I leaned over and spoke to his fist from an inch away, glancing up to make eye contact with a non-existent camera. "I take 'em one at a time, Mike."

"How does the thrill of hitting Thurston Fine in the eye with the sticky-note version of a spitball," he intoned in a plummy voice unlike his natural on-air delivery, "measure against years of spitting in the eyes of scumdom's major-leaguers?"

"I'll tell you, Mike-and I wouldn't lie to you-Thurston Fine ranks right up there."

"That sure as hell is true," Mike Paycik grumbled, dropping his assumed voice.

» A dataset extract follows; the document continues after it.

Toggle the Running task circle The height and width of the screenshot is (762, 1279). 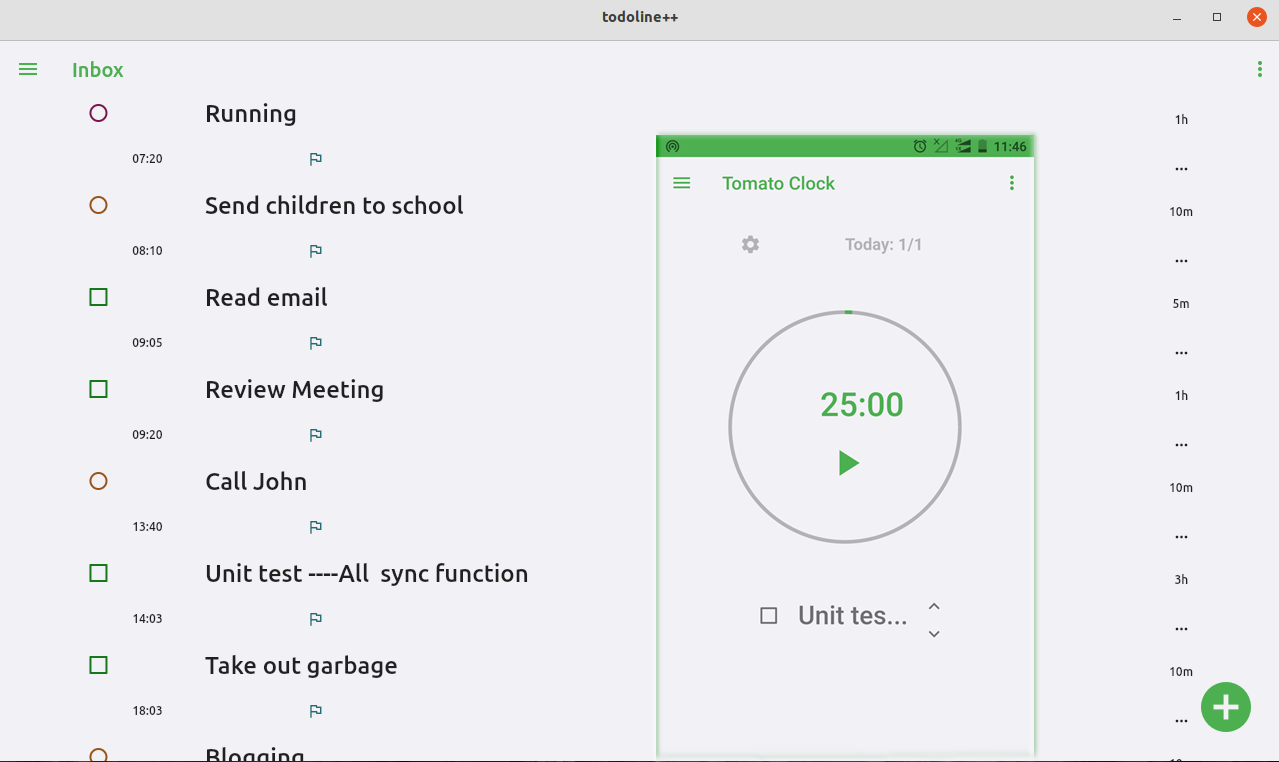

He nursed a grudge, because our anchor had decreed that coverage-done by guess-who-of stock contractor Keith Landry's death would be allotted all of the five o'clock evening news as well as the entire 10 p.m. newscast. Except weather. He'd left the weatherman a few seconds to report that the sky had not fallen. That's right. No national news, no international news, no features, no sports, and certainly no consumer news, which meant my scheduled contribution was staying in the can.

"Editorial comment creeping into your reporting, Paycik," I said.

"Your comments haven't been exactly unbiased, either. Especially not when Fine passed down his edict. God, who'd ever think I'd miss Haeburn."

Les Haeburn, who passed for a news director at KWMT, had gone on vacation earlier this week and left Fine in charge. It wasn't clear if Haeburn hadn't said when he was returning, or if no one had been interested enough to ask.

"That's where I benefit from having an older and wiser head, experiencing many years in this business while you were still in leading strings-"

"In what? Is that a synonym for playing pro football?"